What to work on
Print the rows word for word, beginning at the line that contains "Where should I" and stopping after the line that contains "tap(14, 10)". Leave the pictures out of your answer.

Data records
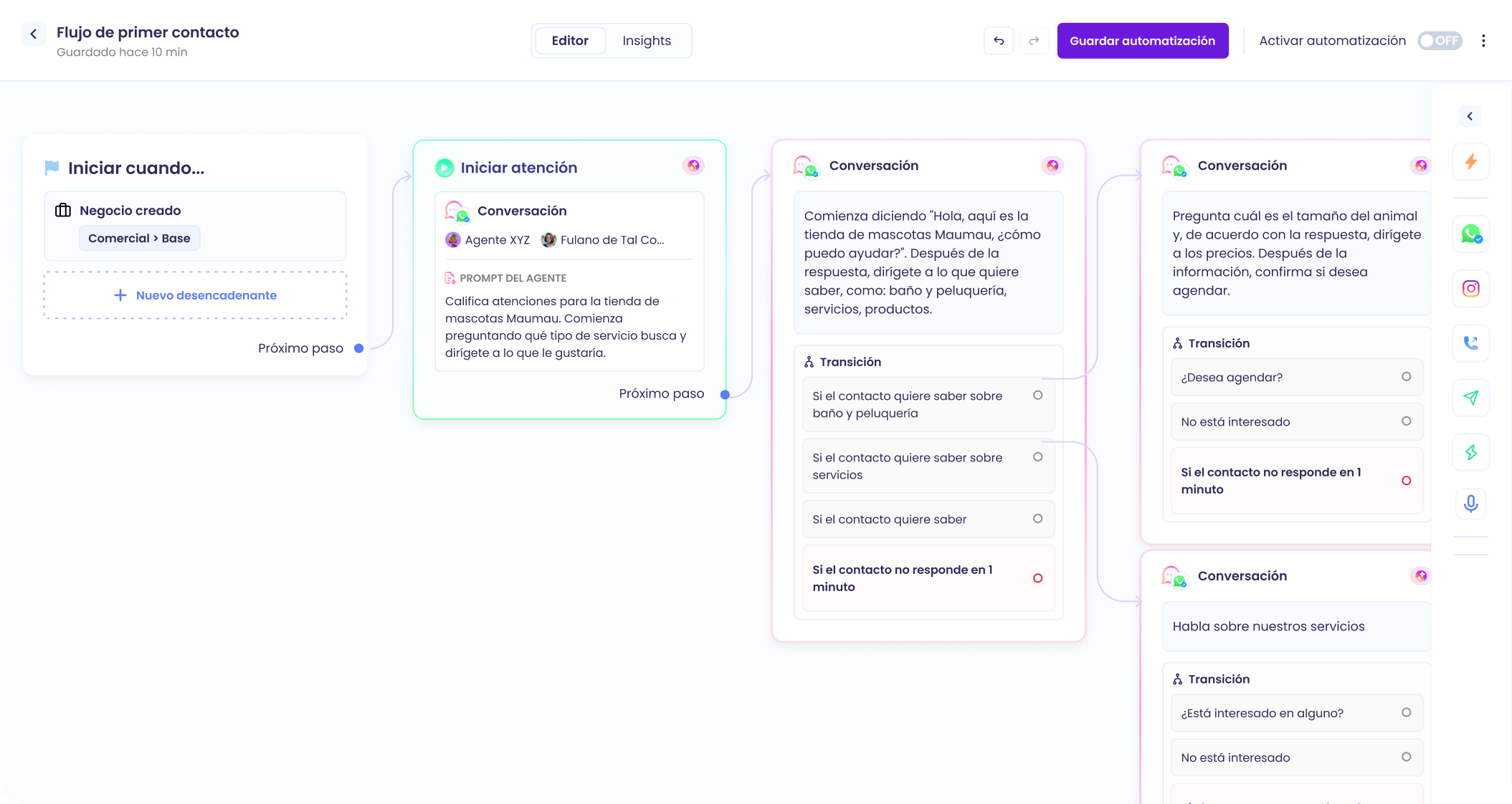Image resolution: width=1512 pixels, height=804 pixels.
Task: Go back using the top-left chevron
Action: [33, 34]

==

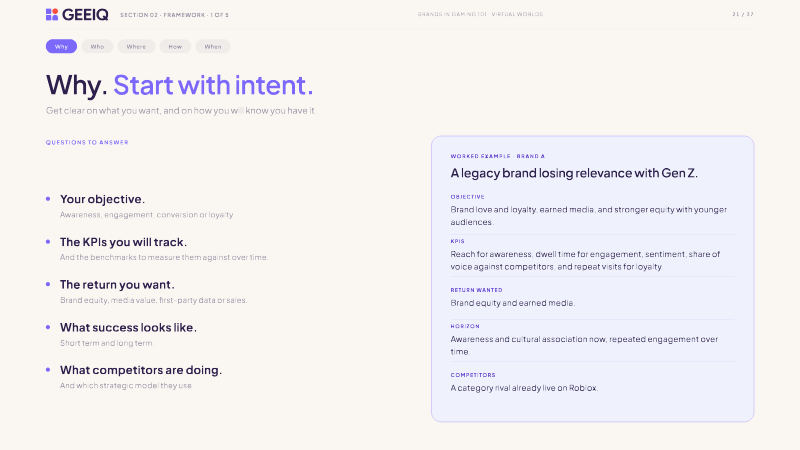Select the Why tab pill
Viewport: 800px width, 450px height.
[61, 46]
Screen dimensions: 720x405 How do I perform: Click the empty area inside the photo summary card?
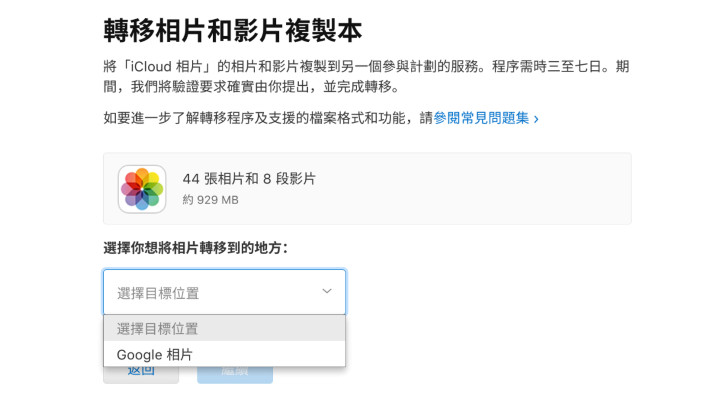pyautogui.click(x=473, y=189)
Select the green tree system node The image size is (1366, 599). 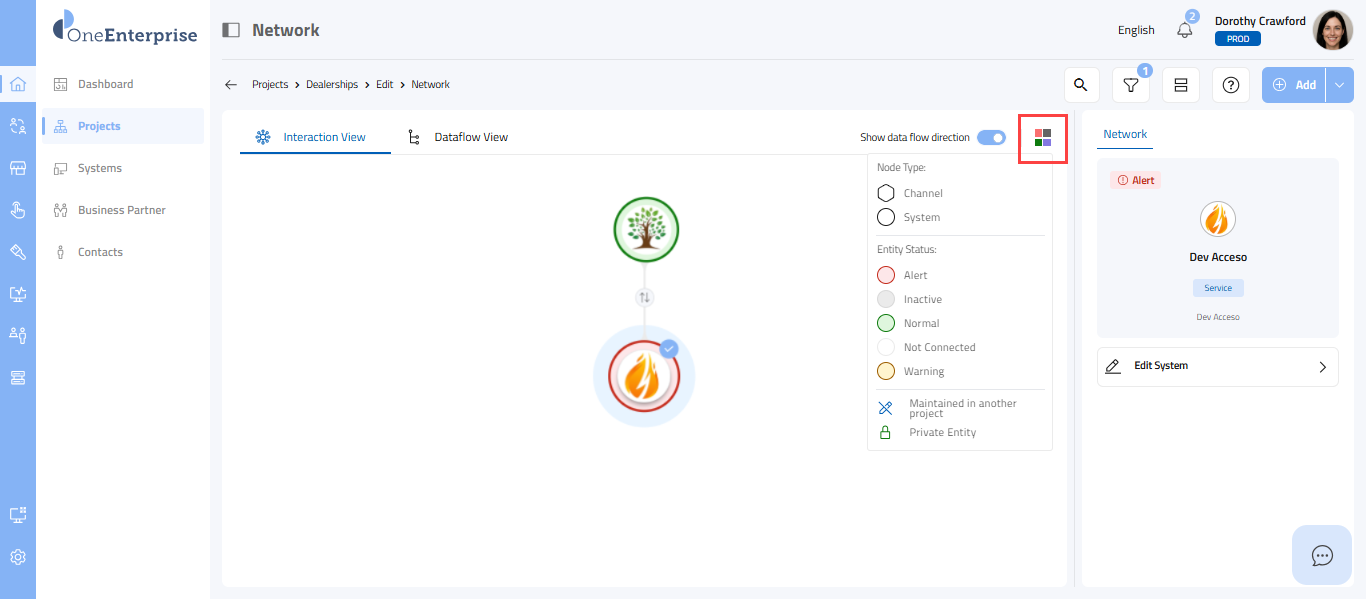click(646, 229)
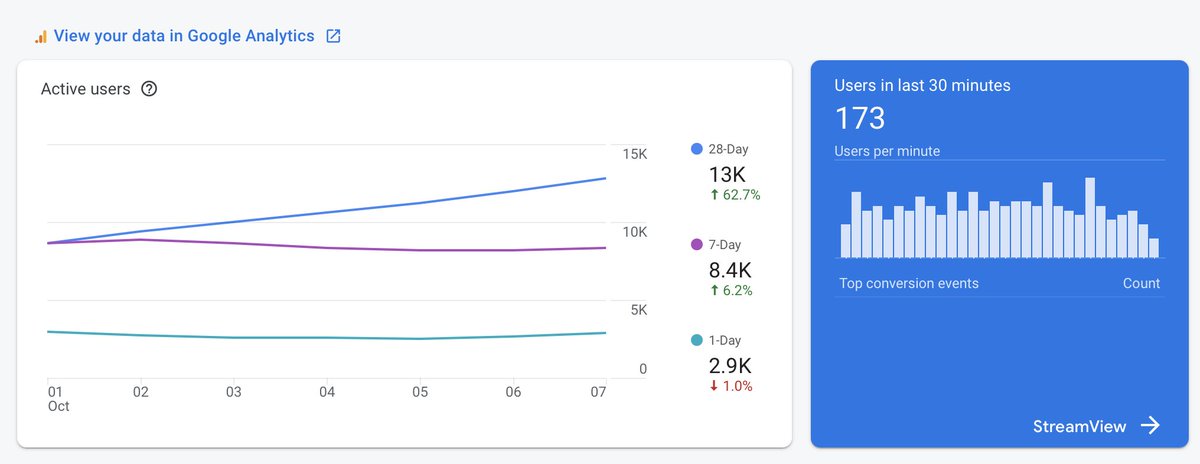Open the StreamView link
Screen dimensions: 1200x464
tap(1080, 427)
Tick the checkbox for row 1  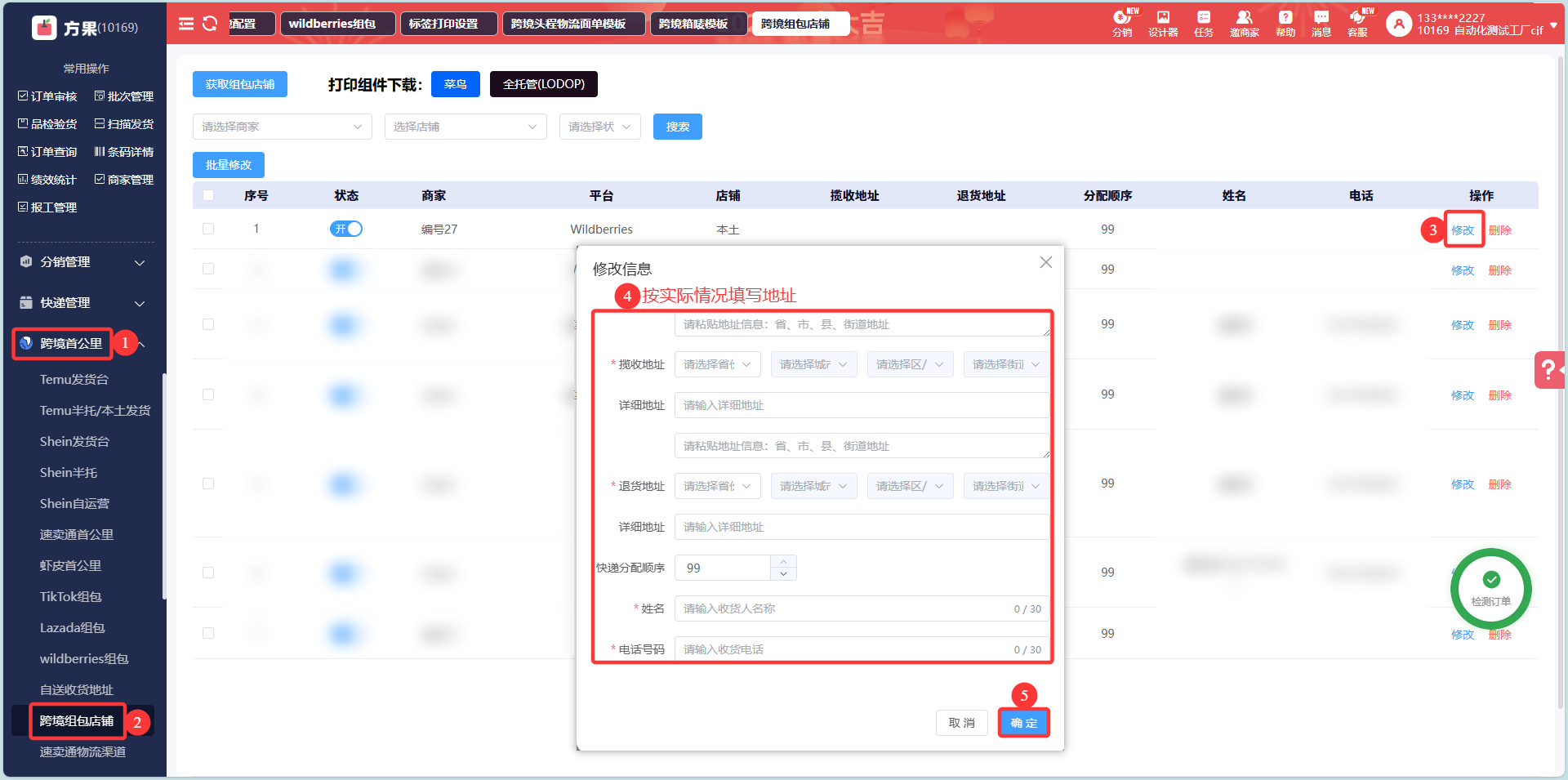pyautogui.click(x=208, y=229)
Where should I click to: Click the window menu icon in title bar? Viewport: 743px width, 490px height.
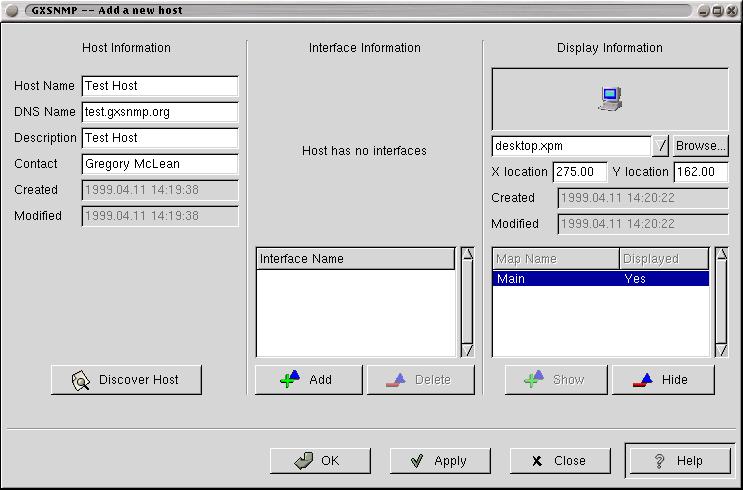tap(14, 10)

Finished answer
Where should I click to: Click the window menu icon in title bar? Viewport: 743px width, 490px height.
tap(14, 10)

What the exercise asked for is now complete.